INR vs USD: Rupee Falls to 90.44 Against Dollar – 5 Factors Pressuring the INR

The Indian rupee continued its downward slide for the third straight session, falling by 10 paise to 90.44 against the US dollar on Friday. The currency’s decline reflects a mix of external and domestic pressures, even as lower crude oil prices and positive equity sentiment provided temporary relief.

Rupee Slips to 90.44 Amid Strong Dollar, 5 Key Pressures Loom

Forex traders noted that the rupee initially opened at 90.37 in the interbank market but quickly depreciated to 90.44, following a pattern of gradual weakness observed over the past few days. On Wednesday, the rupee had ended at 90.34, down 11 paise, after slipping 6 paise the previous day.

1. Strong US Dollar Keeps INR Under Pressure

The US dollar hit a six-week high following robust labor market data. Initial jobless claims for the week ending January 10 fell to 198,000, well below the anticipated 215,000. This highlighted the resilience of the US economy and reinforced market expectations that the Federal Reserve is unlikely to cut interest rates soon.

As a result, emerging market currencies, including the Indian rupee, faced added pressure against the strong dollar.

2. Hawkish Federal Reserve Signals

US Federal Reserve officials maintained a hawkish stance, focusing on inflation control. Comments suggested that any potential rate cuts would require sustained progress toward the 2% inflation target.

“This hawkish tone from the Fed has strengthened the dollar and created additional headwinds for the rupee,” said Dr. VK Vijayakumar, Chief Investment Strategist at Geojit Investments Ltd.

3. Rising Trade Deficit

India’s merchandise trade deficit widened slightly to $25.04 billion in December from $24.53 billion in November, primarily due to increased imports. A higher trade gap implies more dollars leaving the economy than coming in, exerting a gradual but steady strain on the rupee.

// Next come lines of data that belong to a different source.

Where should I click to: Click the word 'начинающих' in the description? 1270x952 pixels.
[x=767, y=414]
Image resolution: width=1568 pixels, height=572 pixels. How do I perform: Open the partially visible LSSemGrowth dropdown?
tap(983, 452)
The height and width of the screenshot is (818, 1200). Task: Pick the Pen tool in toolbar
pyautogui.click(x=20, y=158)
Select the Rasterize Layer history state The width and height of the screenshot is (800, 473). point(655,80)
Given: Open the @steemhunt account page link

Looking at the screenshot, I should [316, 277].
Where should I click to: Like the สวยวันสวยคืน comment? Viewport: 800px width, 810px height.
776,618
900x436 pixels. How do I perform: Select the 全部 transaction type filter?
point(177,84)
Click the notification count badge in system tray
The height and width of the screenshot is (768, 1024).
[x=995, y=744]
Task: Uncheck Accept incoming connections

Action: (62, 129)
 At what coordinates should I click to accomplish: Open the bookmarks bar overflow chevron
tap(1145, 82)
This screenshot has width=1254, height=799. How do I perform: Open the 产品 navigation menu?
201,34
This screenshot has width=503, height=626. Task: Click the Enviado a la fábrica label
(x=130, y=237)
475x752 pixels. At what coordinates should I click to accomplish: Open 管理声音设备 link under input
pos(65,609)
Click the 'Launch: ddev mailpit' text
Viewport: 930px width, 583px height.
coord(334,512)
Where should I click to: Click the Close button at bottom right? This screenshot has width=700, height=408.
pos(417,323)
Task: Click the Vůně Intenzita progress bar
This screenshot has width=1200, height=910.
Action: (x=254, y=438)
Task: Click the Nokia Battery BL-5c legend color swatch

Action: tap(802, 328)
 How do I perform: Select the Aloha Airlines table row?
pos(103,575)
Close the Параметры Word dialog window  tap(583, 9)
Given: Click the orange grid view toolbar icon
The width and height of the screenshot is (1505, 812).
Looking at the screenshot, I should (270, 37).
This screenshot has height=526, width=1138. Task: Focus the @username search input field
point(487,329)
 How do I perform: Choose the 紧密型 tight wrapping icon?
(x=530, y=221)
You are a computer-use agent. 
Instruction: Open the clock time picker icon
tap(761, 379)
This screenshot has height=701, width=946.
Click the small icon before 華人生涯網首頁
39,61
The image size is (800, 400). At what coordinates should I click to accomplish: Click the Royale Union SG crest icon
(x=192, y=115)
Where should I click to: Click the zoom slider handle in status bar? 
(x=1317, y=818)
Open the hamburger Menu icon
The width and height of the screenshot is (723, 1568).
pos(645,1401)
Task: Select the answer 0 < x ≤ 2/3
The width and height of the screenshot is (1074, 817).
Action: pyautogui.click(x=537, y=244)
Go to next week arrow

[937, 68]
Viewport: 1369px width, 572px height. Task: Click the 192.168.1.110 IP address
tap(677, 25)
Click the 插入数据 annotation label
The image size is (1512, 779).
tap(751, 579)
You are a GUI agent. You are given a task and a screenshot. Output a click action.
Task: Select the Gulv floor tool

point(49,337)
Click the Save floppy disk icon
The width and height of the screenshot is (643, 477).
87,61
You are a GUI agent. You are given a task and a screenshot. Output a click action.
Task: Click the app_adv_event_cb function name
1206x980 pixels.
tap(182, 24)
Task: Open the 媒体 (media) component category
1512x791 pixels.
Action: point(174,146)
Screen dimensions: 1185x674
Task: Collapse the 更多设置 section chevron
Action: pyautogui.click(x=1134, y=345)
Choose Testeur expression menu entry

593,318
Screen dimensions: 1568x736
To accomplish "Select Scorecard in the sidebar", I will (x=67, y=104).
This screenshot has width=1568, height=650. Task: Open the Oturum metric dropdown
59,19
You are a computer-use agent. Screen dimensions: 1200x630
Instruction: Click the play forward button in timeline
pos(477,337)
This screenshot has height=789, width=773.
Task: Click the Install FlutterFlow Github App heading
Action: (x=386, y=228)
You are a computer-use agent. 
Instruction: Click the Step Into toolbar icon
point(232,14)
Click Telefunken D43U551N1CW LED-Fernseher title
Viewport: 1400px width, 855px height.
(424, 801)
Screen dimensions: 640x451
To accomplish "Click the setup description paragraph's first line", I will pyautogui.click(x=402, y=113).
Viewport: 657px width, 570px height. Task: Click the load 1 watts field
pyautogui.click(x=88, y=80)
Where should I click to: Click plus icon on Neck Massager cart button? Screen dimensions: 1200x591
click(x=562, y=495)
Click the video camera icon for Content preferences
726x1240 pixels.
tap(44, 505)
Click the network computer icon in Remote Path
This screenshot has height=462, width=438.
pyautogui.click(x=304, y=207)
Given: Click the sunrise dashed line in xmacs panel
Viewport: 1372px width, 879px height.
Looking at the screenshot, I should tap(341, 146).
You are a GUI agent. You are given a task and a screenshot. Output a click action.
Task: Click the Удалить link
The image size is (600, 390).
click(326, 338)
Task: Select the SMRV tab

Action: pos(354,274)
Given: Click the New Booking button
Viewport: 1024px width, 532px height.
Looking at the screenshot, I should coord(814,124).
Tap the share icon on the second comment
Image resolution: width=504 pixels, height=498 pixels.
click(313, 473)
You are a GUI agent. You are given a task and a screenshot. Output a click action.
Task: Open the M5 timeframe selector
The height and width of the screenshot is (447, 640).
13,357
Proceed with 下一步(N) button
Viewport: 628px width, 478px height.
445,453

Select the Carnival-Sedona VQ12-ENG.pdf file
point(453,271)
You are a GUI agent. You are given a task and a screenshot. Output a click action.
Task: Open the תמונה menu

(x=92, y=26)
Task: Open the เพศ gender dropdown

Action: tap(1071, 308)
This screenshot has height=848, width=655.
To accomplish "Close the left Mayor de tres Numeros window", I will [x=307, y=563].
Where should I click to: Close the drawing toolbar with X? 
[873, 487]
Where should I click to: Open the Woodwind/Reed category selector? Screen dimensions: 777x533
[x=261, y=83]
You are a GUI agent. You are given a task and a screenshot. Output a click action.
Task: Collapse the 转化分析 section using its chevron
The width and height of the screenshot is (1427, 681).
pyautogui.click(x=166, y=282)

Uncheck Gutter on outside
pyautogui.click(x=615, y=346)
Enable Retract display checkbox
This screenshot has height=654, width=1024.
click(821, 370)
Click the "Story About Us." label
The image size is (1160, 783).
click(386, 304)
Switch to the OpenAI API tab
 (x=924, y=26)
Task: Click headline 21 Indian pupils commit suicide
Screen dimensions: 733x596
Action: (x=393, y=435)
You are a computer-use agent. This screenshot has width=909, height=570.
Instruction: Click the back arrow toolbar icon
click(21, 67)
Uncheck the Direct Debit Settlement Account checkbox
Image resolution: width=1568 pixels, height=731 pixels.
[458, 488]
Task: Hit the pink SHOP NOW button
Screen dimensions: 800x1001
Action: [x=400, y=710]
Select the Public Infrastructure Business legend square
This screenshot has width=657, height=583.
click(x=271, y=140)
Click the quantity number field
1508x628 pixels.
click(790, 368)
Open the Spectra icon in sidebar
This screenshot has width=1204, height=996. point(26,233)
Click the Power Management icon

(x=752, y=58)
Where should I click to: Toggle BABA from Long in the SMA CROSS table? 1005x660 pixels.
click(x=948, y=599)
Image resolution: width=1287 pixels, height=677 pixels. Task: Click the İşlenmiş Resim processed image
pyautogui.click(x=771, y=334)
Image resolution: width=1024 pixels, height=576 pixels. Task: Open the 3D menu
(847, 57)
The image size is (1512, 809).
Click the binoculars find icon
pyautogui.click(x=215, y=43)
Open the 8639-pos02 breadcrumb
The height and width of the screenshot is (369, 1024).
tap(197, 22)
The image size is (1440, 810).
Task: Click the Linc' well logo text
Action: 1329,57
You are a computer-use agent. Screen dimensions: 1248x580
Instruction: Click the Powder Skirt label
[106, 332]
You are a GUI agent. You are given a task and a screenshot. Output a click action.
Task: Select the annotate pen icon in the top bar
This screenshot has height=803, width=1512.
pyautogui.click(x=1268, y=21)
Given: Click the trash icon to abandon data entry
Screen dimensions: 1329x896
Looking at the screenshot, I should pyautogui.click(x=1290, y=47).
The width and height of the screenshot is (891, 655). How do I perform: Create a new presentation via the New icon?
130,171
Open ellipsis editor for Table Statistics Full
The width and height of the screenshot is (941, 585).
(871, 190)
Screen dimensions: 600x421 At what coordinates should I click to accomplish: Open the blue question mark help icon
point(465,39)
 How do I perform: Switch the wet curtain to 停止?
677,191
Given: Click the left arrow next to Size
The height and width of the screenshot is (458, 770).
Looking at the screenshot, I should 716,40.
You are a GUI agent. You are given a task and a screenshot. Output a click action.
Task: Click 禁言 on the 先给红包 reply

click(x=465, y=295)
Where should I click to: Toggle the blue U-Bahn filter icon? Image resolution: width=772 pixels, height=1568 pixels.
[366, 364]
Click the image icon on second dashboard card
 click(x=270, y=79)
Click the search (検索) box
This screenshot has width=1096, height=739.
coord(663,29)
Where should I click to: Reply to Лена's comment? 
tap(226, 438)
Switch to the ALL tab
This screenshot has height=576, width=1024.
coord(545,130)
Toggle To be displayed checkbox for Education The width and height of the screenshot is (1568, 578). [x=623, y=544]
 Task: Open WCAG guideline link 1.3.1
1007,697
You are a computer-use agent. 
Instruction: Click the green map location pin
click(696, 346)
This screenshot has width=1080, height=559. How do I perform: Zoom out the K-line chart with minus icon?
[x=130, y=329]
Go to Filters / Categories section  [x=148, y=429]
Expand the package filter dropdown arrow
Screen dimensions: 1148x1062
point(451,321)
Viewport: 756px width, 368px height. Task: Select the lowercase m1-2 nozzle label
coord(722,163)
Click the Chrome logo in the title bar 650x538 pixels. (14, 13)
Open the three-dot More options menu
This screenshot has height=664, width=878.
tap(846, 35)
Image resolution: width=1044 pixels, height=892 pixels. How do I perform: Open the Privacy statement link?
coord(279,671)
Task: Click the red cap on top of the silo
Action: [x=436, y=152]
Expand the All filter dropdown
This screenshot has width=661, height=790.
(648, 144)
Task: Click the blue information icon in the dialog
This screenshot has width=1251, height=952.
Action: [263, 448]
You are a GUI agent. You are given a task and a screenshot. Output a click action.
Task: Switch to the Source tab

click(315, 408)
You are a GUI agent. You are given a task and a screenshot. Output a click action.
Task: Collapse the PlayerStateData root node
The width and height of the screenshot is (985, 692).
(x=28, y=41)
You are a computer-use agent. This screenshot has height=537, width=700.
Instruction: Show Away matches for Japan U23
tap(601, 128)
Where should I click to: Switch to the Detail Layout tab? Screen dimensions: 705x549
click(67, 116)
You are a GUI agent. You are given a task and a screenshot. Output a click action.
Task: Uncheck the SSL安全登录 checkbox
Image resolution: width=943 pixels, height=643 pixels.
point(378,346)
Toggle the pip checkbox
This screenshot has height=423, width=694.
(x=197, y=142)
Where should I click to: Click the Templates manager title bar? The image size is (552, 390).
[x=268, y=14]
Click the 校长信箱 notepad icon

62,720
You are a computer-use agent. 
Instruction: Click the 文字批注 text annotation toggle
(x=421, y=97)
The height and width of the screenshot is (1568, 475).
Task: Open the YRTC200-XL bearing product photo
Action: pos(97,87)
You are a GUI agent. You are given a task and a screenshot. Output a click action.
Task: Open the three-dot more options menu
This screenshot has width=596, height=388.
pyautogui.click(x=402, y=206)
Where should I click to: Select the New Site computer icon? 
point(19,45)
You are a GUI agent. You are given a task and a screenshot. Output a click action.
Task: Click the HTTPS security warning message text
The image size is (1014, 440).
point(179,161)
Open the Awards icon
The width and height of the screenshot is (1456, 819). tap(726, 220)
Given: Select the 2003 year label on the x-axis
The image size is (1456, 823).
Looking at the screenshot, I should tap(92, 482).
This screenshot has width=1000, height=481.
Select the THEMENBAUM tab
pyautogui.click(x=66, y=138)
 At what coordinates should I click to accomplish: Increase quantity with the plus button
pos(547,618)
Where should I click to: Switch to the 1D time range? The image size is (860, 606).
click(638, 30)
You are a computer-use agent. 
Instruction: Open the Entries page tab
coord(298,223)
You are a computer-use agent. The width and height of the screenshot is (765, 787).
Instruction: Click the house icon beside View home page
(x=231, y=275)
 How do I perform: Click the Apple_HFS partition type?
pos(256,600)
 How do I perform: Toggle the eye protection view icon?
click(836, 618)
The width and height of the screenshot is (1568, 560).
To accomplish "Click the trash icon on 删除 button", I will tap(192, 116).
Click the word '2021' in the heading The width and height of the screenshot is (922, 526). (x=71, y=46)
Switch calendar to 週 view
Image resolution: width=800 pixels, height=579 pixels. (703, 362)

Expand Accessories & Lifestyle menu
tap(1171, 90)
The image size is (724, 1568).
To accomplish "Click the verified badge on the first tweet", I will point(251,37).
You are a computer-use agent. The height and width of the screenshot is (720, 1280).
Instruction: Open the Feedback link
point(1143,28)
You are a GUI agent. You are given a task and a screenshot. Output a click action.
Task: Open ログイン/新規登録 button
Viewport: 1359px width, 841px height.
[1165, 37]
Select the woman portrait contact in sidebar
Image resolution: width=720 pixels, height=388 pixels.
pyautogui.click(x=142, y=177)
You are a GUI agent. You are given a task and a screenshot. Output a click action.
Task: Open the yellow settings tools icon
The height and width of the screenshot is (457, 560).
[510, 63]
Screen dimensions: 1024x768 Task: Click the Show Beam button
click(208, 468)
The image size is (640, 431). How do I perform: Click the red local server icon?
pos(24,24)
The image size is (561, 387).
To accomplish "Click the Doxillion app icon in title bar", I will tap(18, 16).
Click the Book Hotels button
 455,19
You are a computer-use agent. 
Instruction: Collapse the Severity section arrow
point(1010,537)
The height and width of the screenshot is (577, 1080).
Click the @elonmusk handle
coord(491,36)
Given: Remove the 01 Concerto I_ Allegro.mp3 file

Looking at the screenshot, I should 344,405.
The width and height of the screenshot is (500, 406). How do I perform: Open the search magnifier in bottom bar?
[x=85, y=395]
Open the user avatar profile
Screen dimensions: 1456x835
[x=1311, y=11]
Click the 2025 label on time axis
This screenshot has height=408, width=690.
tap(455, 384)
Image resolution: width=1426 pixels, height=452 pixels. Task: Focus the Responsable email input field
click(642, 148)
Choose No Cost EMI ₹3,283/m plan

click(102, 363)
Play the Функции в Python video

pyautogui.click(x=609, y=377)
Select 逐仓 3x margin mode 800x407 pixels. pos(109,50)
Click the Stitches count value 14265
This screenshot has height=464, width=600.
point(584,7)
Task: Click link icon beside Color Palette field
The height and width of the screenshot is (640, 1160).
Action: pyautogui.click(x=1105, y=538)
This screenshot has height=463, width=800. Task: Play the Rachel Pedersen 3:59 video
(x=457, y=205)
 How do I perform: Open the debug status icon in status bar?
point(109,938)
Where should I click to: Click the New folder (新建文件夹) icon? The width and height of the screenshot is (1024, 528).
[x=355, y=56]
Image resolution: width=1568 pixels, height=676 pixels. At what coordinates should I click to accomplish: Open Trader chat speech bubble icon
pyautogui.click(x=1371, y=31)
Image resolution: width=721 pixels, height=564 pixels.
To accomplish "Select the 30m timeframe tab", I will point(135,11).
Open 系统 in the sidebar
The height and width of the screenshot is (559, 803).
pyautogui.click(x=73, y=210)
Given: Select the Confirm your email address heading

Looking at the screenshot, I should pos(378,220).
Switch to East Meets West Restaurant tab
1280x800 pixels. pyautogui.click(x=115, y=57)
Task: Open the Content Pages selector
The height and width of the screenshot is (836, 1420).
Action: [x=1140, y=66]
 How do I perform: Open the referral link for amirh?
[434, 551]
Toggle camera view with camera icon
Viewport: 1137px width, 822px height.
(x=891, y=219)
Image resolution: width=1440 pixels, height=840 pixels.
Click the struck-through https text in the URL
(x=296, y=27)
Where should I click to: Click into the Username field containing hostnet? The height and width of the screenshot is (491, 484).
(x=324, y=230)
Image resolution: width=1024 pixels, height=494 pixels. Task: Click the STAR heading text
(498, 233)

4. Delay in India-US Trade Deal

India is in the process of negotiating major trade agreements with the US and the European Union, but no firm timeline has been provided for the US-India deal.

Rahul Kalantri, VP Commodities at Mehta Equities Ltd, noted, “Without progress on the US-India trade agreement, the rupee is likely to remain under pressure. A positive outcome could attract foreign inflows and stabilize the currency.”

5. Persistent Foreign Portfolio Investor (FPI) Outflows

Foreign investors have been net sellers since the start of the year. In January alone, FPIs sold Indian equities worth ₹19,015 crore, reflecting cautious sentiment.

“Until confidence improves, every surge in the dollar weighs heavily on the rupee, and any recovery attempts face immediate hurdles,” analysts said.

INR Outlook

Experts predict continued volatility for the rupee. Amit Pabari, MD of CR Forex Advisors, stated that USD/INR may face resistance in the 90.30–90.50 range, with a potential upward path toward 91.20–91.50. On the downside, 89.50 is considered key support. Dr. VK Vijayakumar expects the rupee to trade in the 88–91 range during H1 2026, while Rahul Kalantri anticipates short-term fluctuations amid dollar index volatility, domestic equity movements, and geopolitical tensions.

The key highlights show that the rupee has dropped to 90.44 against the US dollar, marking the third consecutive session of decline. Strong US labor data and hawkish Fed comments continue to support the dollar. India’s trade deficit has widened slightly, adding pressure on the rupee, while delays in the US-India trade agreement limit positive foreign investor sentiment. FPIs remain net sellers, with outflows exceeding ₹19,000 crore in January alone.

The rupee remains on a narrow path, supported by RBI interventions but tested by external and domestic headwinds, signaling cautious trading ahead.